Playing Hearthstone to lose
I will crush me!
What's going on your tombstone? Mine will read: You can't lose stars at this rank.
I love Hearthstone, but I have steadily come to realise that I am horrible at it. Not because it's pay-to-win, not because it's all down to luck, and not because the meta's too complex and too swift-moving to handle - although, I'll admit, that last part is probably true in my case. I'm horrible at Hearthstone because I'm just horrible at it. I build bad decks and then I manage them like an idiot. I squander tempo. I make insane plays. I often freeze myself when I'm meant to be freezing them.
This made me wonder about something. Could I turn this sad state of affairs to my advantage? Could I tilt the game on its head and make losing a weird form of winning? What's Hearthstone like if you're making truly wretched decisions all the way up the mana curve and try to expire as quickly as possible?
I wanted to get things wrong the right way, however. I wanted the psychological damage that my idiocy would cause other players to be strictly limited in its scope. There's a form of behaviour in Las Vegas known as f***ing the deck, and it sums my quandary up quite neatly. F***ing the deck occurs when a bad player ruins the game for everyone else by making stupid choices and disrupting the fabled normal fall of cards. A bad player hurts the good players around him and often costs them money. It's not just gambling that has this problem, either. Take that occasion when someone played Kasparov at chess for an hour or two, making entirely random moves the whole time. Didn't Kasparov almost have a nervous breakdown?

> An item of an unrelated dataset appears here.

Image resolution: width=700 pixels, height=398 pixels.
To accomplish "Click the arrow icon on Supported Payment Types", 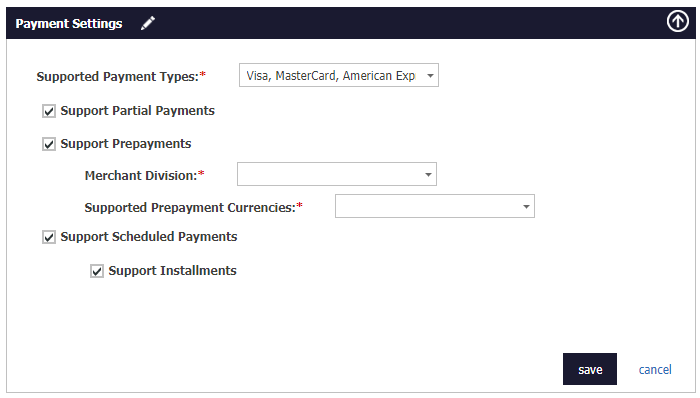I will 430,75.
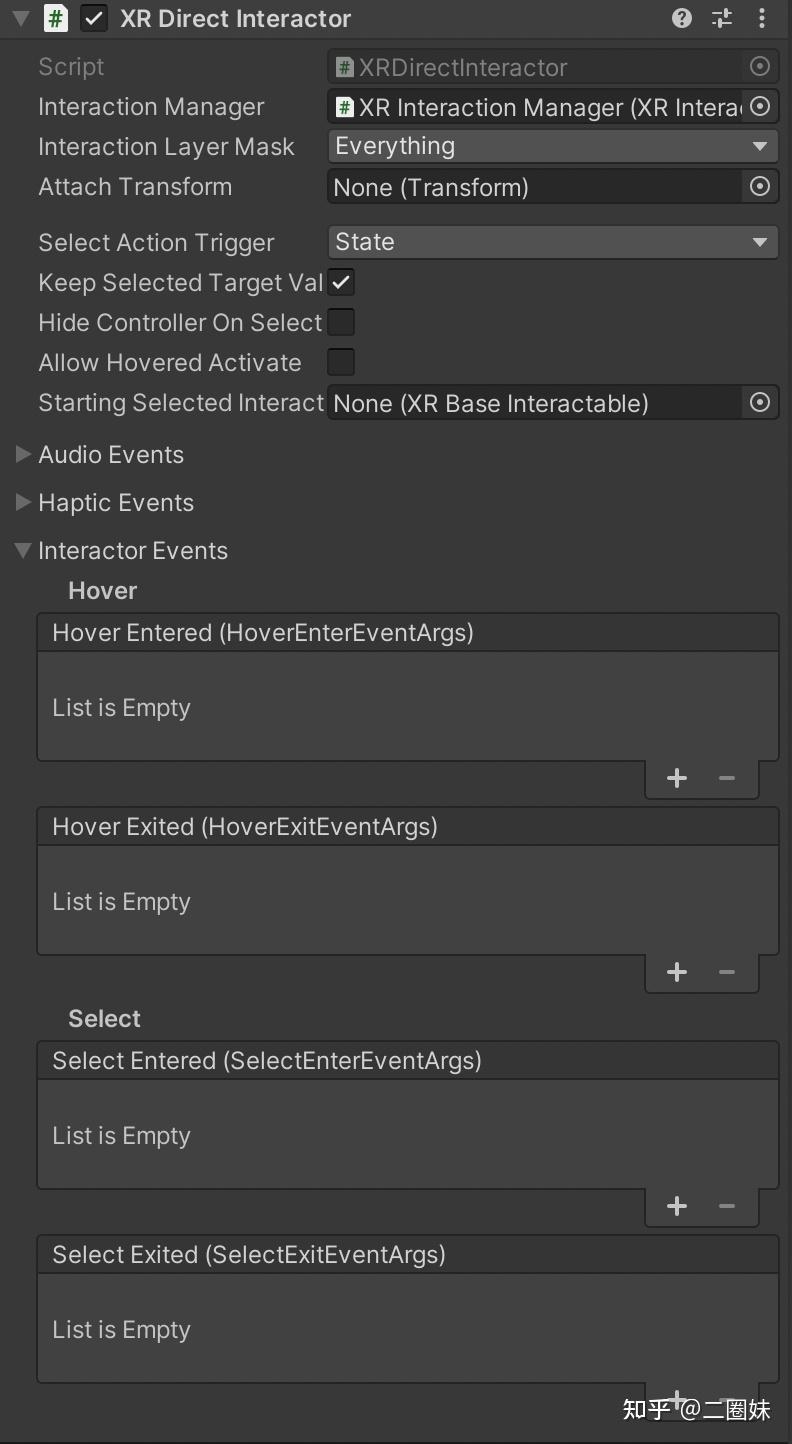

It was clear, then: I needed rules. My mission was to play a match against a stranger and lose as swiftly and as comprehensively as I reasonably could. To avoid ruining the game too much, I decided I would only play Hearthstone backwards this once - and I would play the game in ranked mode, so my victim would at least benefit from my speedy self-inflicted demise with a few stars. Once this was all decided, it was game on. I found a random mage deck from aeons ago so that I could be sure I had no idea what cards were in it, and I hit Play Ranked. You asked for it! (I also made a mental note to never use the phrase 'game on' ever again.)

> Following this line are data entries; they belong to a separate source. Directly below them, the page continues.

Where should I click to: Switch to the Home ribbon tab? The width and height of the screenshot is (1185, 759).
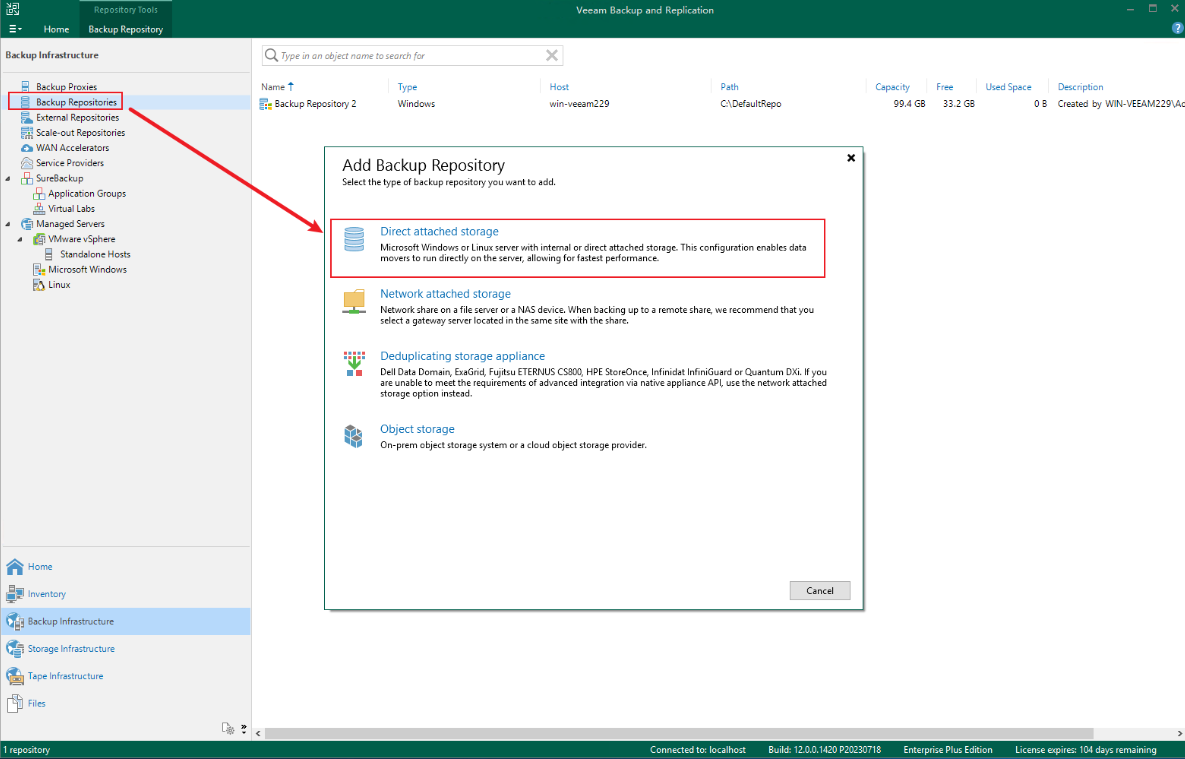point(56,29)
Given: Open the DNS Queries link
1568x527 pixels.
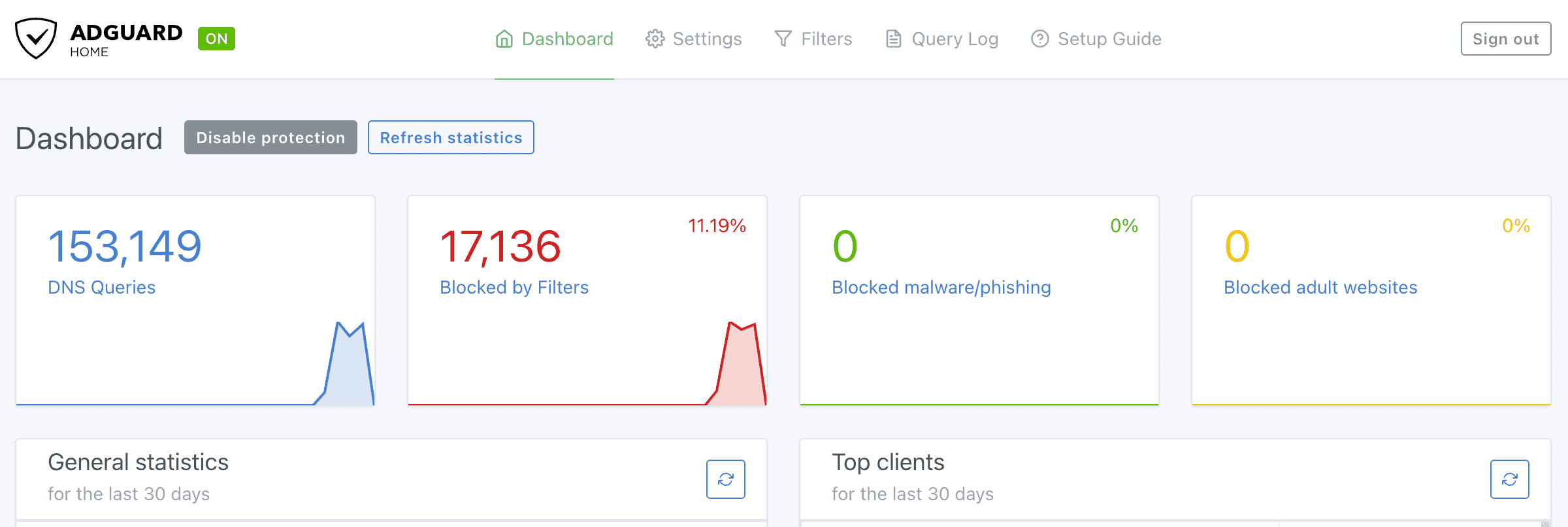Looking at the screenshot, I should click(x=101, y=288).
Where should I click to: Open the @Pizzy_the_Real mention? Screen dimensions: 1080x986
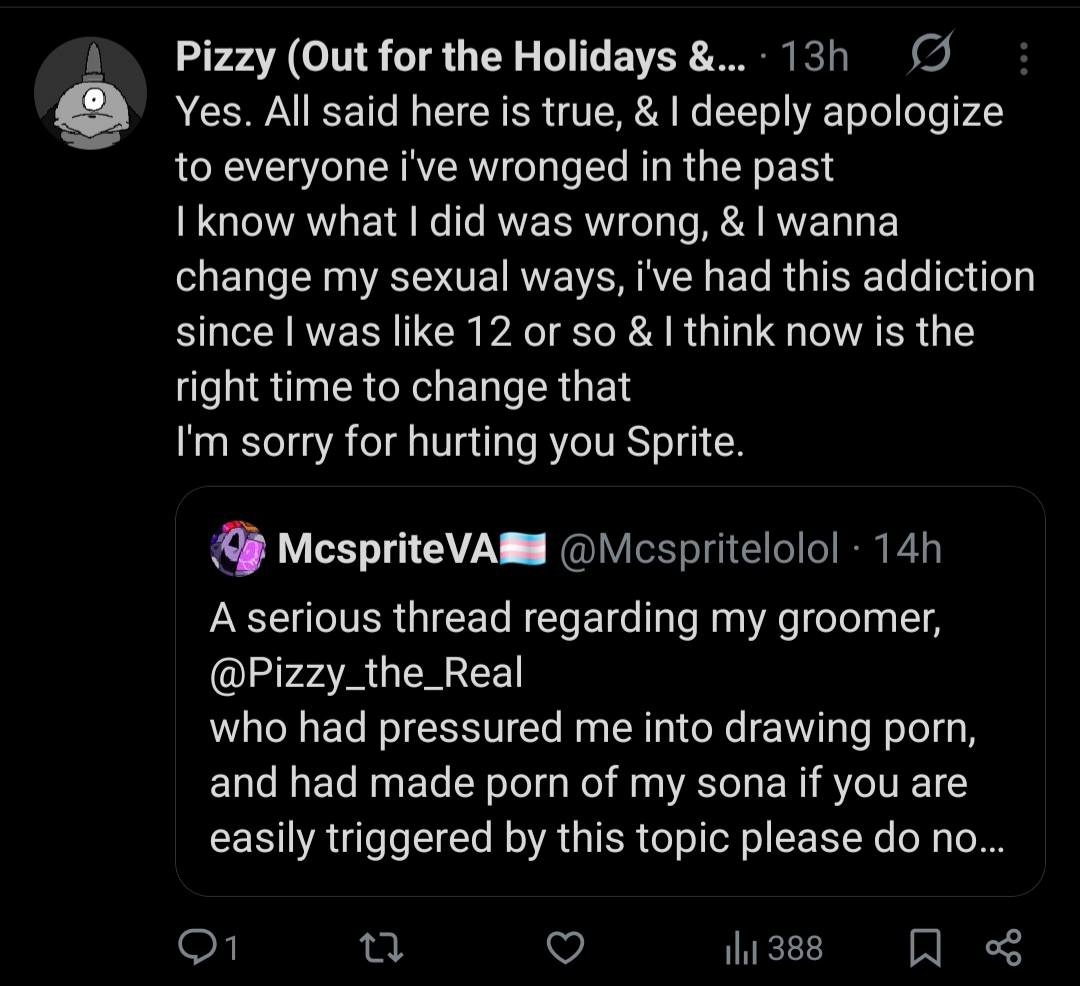[x=366, y=673]
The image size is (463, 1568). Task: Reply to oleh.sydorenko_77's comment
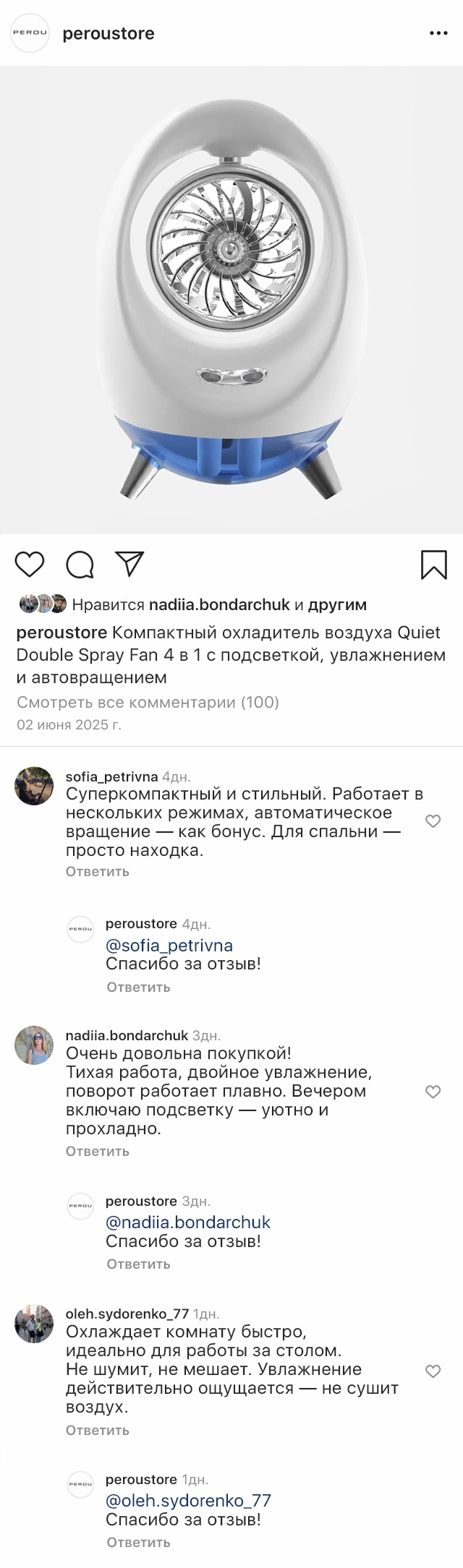click(x=97, y=1430)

I chose a mage, incidentally, because if you're going to go out quick, you want to go in a blaze of colour and light, and as soon as I had the idea of playing Hearthstone in this ludicrous manner I was enamoured with the notion of lazily casting fireballs on myself as I embraced oblivion. What a perfect way to die! What an-- oh wait, an opponent. Here goes nothing!

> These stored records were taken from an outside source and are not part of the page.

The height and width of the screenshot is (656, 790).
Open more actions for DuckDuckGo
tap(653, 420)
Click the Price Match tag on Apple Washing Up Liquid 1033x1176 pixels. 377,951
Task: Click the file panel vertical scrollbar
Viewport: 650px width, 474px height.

It was a priest. This seemed particularly cruel, since I hate priests so very much that the idea of handing one an easy victory is unusually galling. Priests, with their smugness, their boyband portrait, their endless, endless healing.
Except... I don't know quite what happened next, but that priest took one look at me and blew himself up. 1-0 to me. I had failed at failing. Thanks, priest. 'You have bested me,' he said. No, sadly. You have bested me - in the most dazzling and unlikely manner possible. I even got 10 coins for the victory. I wanted to cry.
Next up was a warlock, another hated class but one with a little bit of risk to it at least. Warlocks can trade their own health for card draw. If you're an idiot, you can use your greed to drive yourself into the ground like a nail. I've done it - hopefully this guy wouldn't.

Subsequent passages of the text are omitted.